What are the key concepts of GDPR?

GDPR applies to privacy data that includes standard personally identifiable data such as name, address, and national ID numbers, as well as web data (location, IP address, web cookies, RFID tags), health data, genetic data, biometric data, sexual identity data, and even political affiliations.

Companies required to comply are those that have a presence in an EU country OR process personal data of EU citizens despite not being located in the EU. Additionally, companies with 250 employees must comply. Companies with fewer than 250 employees that process specific types of personal data or that perform data processing on data subjects on more than an occasional basis must also comply.

GDPR defines several roles responsible for ensuring compliance:

  • Data controller—defines how personal data will be or is processed within an organization and the purposes for which it is processed

  • Data processor—groups that maintain and process personal data records (which can include outsourced firms, such as cloud service providers)

  • Data protection Officer—designated by the DC and the DP to oversee GDPR compliance

Of note, GDPR holds data processors responsible for breaches as well as for non-compliance concerns.

What are the Penalties associated with non-compliance?

Your organization may face fines as high as the greater of 4% of annual global turnover or 20 Million Euros. Granted, this steep of a fine is reserved for the most egregious infringements, which includes violations of customer consent to process data and violating the core of Privacy by Design4 concepts. GDPR favors a tiered approach to fines; an organization can be fined for violations across a wide range of actions, including direct violations of data subject data and problems with notification as well as policy and records management violations.

What else do I need to know?

 

Many have raised concerns with the vagueness of the new regulations, including language that requires organizations to provide a “reasonable” level of protection without defining what constitutes “reasonable.”

One of the more interesting components of GDPR is the Data Subject’s Right to be Forgotten. Captured in the law as Data Erasure, this provides data subjects with the right to request, under certain conditions5, that the data controller erase his/her personal data, cease further dissemination of the data, and potentially have third parties halt processing of the data, of which the data controller must comply or face penalties.
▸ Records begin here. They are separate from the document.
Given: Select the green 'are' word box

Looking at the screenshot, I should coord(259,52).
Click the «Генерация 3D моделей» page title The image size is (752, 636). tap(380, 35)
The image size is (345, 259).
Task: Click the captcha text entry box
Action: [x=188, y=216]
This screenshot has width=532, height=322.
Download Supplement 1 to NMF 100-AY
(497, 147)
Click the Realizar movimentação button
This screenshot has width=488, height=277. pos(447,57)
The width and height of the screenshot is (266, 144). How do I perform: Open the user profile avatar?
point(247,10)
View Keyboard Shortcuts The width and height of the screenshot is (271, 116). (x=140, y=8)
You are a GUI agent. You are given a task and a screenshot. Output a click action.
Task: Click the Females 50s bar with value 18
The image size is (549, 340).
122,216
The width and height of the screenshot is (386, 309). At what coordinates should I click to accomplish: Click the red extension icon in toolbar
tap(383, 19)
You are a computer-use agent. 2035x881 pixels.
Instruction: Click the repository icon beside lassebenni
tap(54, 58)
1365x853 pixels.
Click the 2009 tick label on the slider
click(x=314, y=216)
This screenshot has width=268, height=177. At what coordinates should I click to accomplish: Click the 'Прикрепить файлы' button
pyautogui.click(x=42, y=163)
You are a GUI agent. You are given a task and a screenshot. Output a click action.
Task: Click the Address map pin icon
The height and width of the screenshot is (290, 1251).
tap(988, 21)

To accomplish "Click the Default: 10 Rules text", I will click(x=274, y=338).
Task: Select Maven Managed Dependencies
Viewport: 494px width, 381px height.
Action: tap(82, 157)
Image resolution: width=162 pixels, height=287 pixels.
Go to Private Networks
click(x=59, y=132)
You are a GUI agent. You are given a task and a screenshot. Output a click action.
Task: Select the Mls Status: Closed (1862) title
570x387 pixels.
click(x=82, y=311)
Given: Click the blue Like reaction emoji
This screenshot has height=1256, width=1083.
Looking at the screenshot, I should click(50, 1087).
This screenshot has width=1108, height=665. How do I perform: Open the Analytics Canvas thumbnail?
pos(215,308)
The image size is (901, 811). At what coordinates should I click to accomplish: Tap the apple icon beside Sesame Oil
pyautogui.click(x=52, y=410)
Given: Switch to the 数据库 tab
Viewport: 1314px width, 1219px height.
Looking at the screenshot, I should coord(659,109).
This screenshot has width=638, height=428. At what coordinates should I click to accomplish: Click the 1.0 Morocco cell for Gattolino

Others have raised concerns with the costs believed to be required to comply with the law. Many companies believe it will cost them between $1M and $10M USD to get their organization into compliance. Approximately 9% of US-based companies surveyed by the firm PriceWaterhouseCoopers claimed it would cost them more than $10M USD.

The numbers can be scary and that’s where we can help.

Tasman Cybersecurity can keep you well within GDPR requirements all while providing the best possible security mechanisms at the lowest cost to your organization. We use a unique risk buy-down approach to help you eliminate the most risk using the least resources so you can provide the services that best meet your unique mission and vision.

For more information on GDPR, visit https://www.eugdpr.org/


Contact us for more information about how Tasman can help you.

1 - GDPR was formally approved by EU Parliament on 14 April 2016

2 - GDPR extends to any and all organizations that opperate in Europe

3 - Sometimes described as a “natural person”

4 - Privacy by design requires the inclusion of data protection from the earliest stages of the systems design lifecycle, rather than being added later. 

5 - The conditions are outlined in article 17 and include the data no longer being relevant to original purposes for processing as well as a withdrawal of consent by the data subject.